Each record is to be given again without alteration.

Stored items:

+-------+

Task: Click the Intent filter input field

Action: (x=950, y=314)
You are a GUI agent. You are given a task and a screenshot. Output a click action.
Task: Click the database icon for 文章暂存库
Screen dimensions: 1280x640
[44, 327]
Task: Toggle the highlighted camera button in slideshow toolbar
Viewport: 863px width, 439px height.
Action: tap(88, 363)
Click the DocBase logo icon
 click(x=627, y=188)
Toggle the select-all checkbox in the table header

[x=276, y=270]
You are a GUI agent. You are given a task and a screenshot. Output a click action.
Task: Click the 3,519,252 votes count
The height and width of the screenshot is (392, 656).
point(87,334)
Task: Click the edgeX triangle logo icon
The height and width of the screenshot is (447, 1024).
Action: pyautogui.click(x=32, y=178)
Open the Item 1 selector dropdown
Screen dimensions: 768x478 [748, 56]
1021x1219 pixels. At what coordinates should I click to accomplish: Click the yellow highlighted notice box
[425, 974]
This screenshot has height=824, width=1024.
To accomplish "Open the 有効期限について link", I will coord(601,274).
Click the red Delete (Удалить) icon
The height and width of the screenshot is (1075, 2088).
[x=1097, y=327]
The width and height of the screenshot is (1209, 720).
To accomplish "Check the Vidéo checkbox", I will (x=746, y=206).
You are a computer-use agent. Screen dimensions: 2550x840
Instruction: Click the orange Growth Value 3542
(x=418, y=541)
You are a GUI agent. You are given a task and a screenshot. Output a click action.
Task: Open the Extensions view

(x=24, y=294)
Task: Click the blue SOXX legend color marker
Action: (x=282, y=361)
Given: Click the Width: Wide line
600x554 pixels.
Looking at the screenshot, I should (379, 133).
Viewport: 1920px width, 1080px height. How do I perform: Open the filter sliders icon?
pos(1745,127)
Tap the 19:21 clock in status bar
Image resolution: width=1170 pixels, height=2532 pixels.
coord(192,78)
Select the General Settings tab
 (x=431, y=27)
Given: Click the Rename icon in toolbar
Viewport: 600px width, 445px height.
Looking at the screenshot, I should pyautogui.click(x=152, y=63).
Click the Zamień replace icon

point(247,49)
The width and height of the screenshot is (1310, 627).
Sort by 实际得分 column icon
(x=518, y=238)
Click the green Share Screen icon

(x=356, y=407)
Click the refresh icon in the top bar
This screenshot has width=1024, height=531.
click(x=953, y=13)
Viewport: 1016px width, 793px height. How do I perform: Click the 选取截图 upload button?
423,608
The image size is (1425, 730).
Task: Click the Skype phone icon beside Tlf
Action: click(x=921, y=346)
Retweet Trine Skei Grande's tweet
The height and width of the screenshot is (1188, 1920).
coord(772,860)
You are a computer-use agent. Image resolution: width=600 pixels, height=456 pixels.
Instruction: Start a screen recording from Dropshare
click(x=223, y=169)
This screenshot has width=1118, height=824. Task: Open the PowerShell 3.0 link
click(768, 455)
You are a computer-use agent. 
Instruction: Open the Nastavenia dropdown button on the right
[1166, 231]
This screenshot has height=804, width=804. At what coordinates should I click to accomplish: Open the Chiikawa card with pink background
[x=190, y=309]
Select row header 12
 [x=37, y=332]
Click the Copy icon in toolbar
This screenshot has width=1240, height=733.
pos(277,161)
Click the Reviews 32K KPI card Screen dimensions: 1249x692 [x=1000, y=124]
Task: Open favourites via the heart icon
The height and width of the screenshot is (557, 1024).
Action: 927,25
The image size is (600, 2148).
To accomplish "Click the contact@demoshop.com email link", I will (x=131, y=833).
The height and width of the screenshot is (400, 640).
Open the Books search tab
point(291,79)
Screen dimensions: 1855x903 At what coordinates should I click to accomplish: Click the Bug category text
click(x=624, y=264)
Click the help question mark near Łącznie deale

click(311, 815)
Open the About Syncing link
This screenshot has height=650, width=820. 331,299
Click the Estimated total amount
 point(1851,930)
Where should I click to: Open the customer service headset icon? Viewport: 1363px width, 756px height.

+-------+

§ Task answer
Task: Click the Intent filter input field

Action: (x=950, y=314)
You are a GUI agent. You are given a task and a screenshot. Output a click action.
Task: Click the database icon for 文章暂存库
Screen dimensions: 1280x640
[44, 327]
Task: Toggle the highlighted camera button in slideshow toolbar
Viewport: 863px width, 439px height.
Action: tap(88, 363)
Click the DocBase logo icon
 click(x=627, y=188)
Toggle the select-all checkbox in the table header

[x=276, y=270]
You are a GUI agent. You are given a task and a screenshot. Output a click action.
Task: Click the 3,519,252 votes count
The height and width of the screenshot is (392, 656).
point(87,334)
Task: Click the edgeX triangle logo icon
The height and width of the screenshot is (447, 1024).
Action: pyautogui.click(x=32, y=178)
Open the Item 1 selector dropdown
Screen dimensions: 768x478 [748, 56]
1021x1219 pixels. At what coordinates should I click to accomplish: Click the yellow highlighted notice box
[425, 974]
This screenshot has height=824, width=1024.
To accomplish "Open the 有効期限について link", I will coord(601,274).
Click the red Delete (Удалить) icon
The height and width of the screenshot is (1075, 2088).
[x=1097, y=327]
The width and height of the screenshot is (1209, 720).
To accomplish "Check the Vidéo checkbox", I will (x=746, y=206).
You are a computer-use agent. Screen dimensions: 2550x840
Instruction: Click the orange Growth Value 3542
(x=418, y=541)
You are a GUI agent. You are given a task and a screenshot. Output a click action.
Task: Open the Extensions view

(x=24, y=294)
Task: Click the blue SOXX legend color marker
Action: (x=282, y=361)
Given: Click the Width: Wide line
600x554 pixels.
Looking at the screenshot, I should (379, 133).
Viewport: 1920px width, 1080px height. How do I perform: Open the filter sliders icon?
pos(1745,127)
Tap the 19:21 clock in status bar
Image resolution: width=1170 pixels, height=2532 pixels.
coord(192,78)
Select the General Settings tab
 (x=431, y=27)
Given: Click the Rename icon in toolbar
Viewport: 600px width, 445px height.
Looking at the screenshot, I should pyautogui.click(x=152, y=63).
Click the Zamień replace icon

point(247,49)
The width and height of the screenshot is (1310, 627).
Sort by 实际得分 column icon
(x=518, y=238)
Click the green Share Screen icon

(x=356, y=407)
Click the refresh icon in the top bar
This screenshot has width=1024, height=531.
click(x=953, y=13)
Viewport: 1016px width, 793px height. How do I perform: Click the 选取截图 upload button?
423,608
The image size is (1425, 730).
Task: Click the Skype phone icon beside Tlf
Action: click(x=921, y=346)
Retweet Trine Skei Grande's tweet
The height and width of the screenshot is (1188, 1920).
coord(772,860)
You are a computer-use agent. Image resolution: width=600 pixels, height=456 pixels.
Instruction: Start a screen recording from Dropshare
click(x=223, y=169)
This screenshot has width=1118, height=824. Task: Open the PowerShell 3.0 link
click(768, 455)
You are a computer-use agent. 
Instruction: Open the Nastavenia dropdown button on the right
[1166, 231]
This screenshot has height=804, width=804. At what coordinates should I click to accomplish: Open the Chiikawa card with pink background
[x=190, y=309]
Select row header 12
 [x=37, y=332]
Click the Copy icon in toolbar
This screenshot has width=1240, height=733.
pos(277,161)
Click the Reviews 32K KPI card Screen dimensions: 1249x692 [x=1000, y=124]
Task: Open favourites via the heart icon
The height and width of the screenshot is (557, 1024).
Action: 927,25
The image size is (600, 2148).
To accomplish "Click the contact@demoshop.com email link", I will (x=131, y=833).
The height and width of the screenshot is (400, 640).
Open the Books search tab
point(291,79)
Screen dimensions: 1855x903 At what coordinates should I click to accomplish: Click the Bug category text
click(x=624, y=264)
Click the help question mark near Łącznie deale

click(311, 815)
Open the About Syncing link
This screenshot has height=650, width=820. 331,299
Click the Estimated total amount
 point(1851,930)
Where should I click to: Open the customer service headset icon? Viewport: 1363px width, 756px height.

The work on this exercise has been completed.